The Visionary Who Didn’t Give Up


Angus Wynne Jr. stood on the front porch

of his friend’s house watching the construction of the new turnpike and declared, “Dallas and Fort Worth are going to grow together, and they will meet right here.” His friend, looking all around at the expanse of grassland prairie, mesquite and oak trees for as far as the eye could see wondered if Angus was dreaming. And he was. Visionaries are known for dreaming and for seeing things others can’t imagine.

That house was located on a hill just south of Rangers Ballpark and is today the site of the Punch Wright Park and Pavilion. It’s one of the highest points in the county.

The conversation occurred a couple of years before the Dallas-Fort Worth Turnpike opened in 1957. What happened after that is the stuff legends are made of, and it’s one of the best stories in Arlington’s modern history.

Angus, a real estate developer,

was no stranger to innovation in a world of change during the post WWII years. With suburban sprawl characterizing urban growth, he was the builder of the first strip shopping center in Dallas – Wynnewood Village, still serving south Dallas today.

Next, he would turn his attention to commercial and industrial development that he was sure would be a success at the mid point along the new expressway between Dallas and Fort Worth. The fact that none of the land he wanted was part of any city and lacked the basic services and infrastructure essential to any development was something he would just have to work out.

The enthusiastic mayors of the small towns of Arlington and Grand Prairie quickly became his strongest supporters.

He proceeded to put together an investment group that would include John D. Rockefeller III and four other Rockefeller brothers and then consummated what news reports said was the largest real estate deal in the history of Tarrant County.

They would call their 5,000-acre venture the Great Southwest Industrial District, or GSID. Those two mayors would be seen with really big smiles on their faces in all the local newspapers as they celebrated the announcement of the coming economic bonanza for their cities.

Visionaries share a common characteristic

– they are often ahead of their times. It would seem that Angus would reconfirm that peculiar trait as he proceeded to build the first warehouses and offices in the development only to watch them remain empty as tenants in sufficient numbers were not to be found.

His partners became antsy, and bankers were worried. There was some talk about how the whole idea of an industrial park was just not going to work, and maybe it was time to sell the properties, recover whatever of the investment was possible and try to forget about a real estate development gone bad.
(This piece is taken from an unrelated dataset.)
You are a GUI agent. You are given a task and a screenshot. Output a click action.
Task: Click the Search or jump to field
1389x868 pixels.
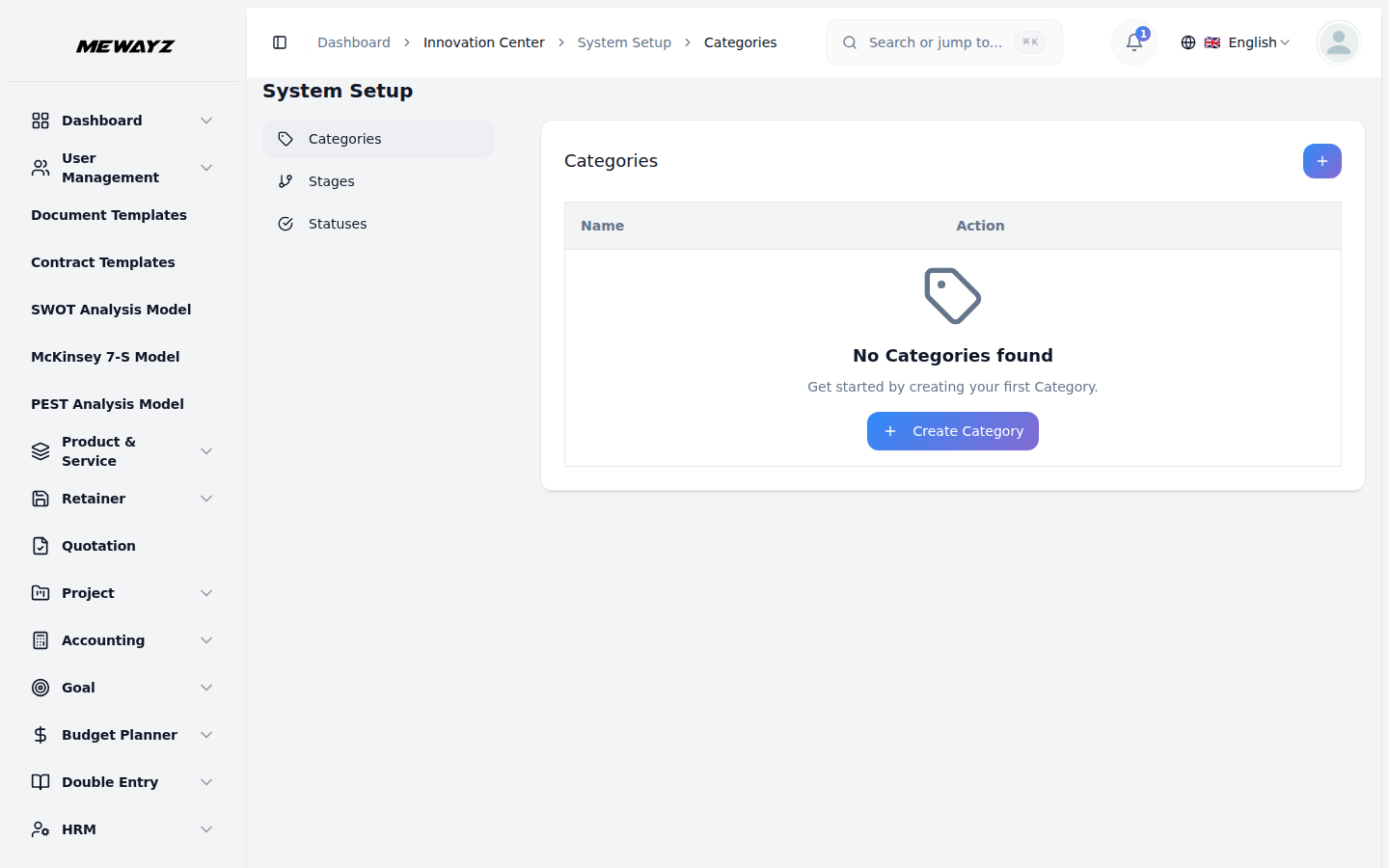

Such pessimism was unthinkable to Angus. He started looking for something that would produce a quick cash flow and shore up the finances of the fledgling development. After visiting with the iconic master of the new concept in an amusement park, he returned and began convincing his partners that something akin to Disneyland would work here and quickly generate some badly need cash.

He wouldn’t try to copy what Walt Disney had done,

but create a Texas themed experience. He would call the place Texas Under Six Flags, but his wife insisted that Texans would not like putting their beloved state “under” anything. So, it became Six Flags Over Texas.

Angus’ investors, holding their breath, said okay, and construction got underway at a cost that would top 10 million dollars before the grand opening in August of 1961. Visitors had to fork over $2.75 to enjoy all that the new theme park had to offer. They came in droves.

So successful was this “temporary solution” to the GSID’s financial problems that by the end of the 1964 season news reports were describing the arrival of 125 national, regional and local manufacturing and distribution companies now with addresses inside the Great Southwest Industrial District.

The next time you approach the entrance to Highway 360, take note that the road is officially named the Angus G. Wynne, Jr. Freeway. Honors like that are bestowed upon the dreamers and the visionaries who didn’t give up when the going got rough.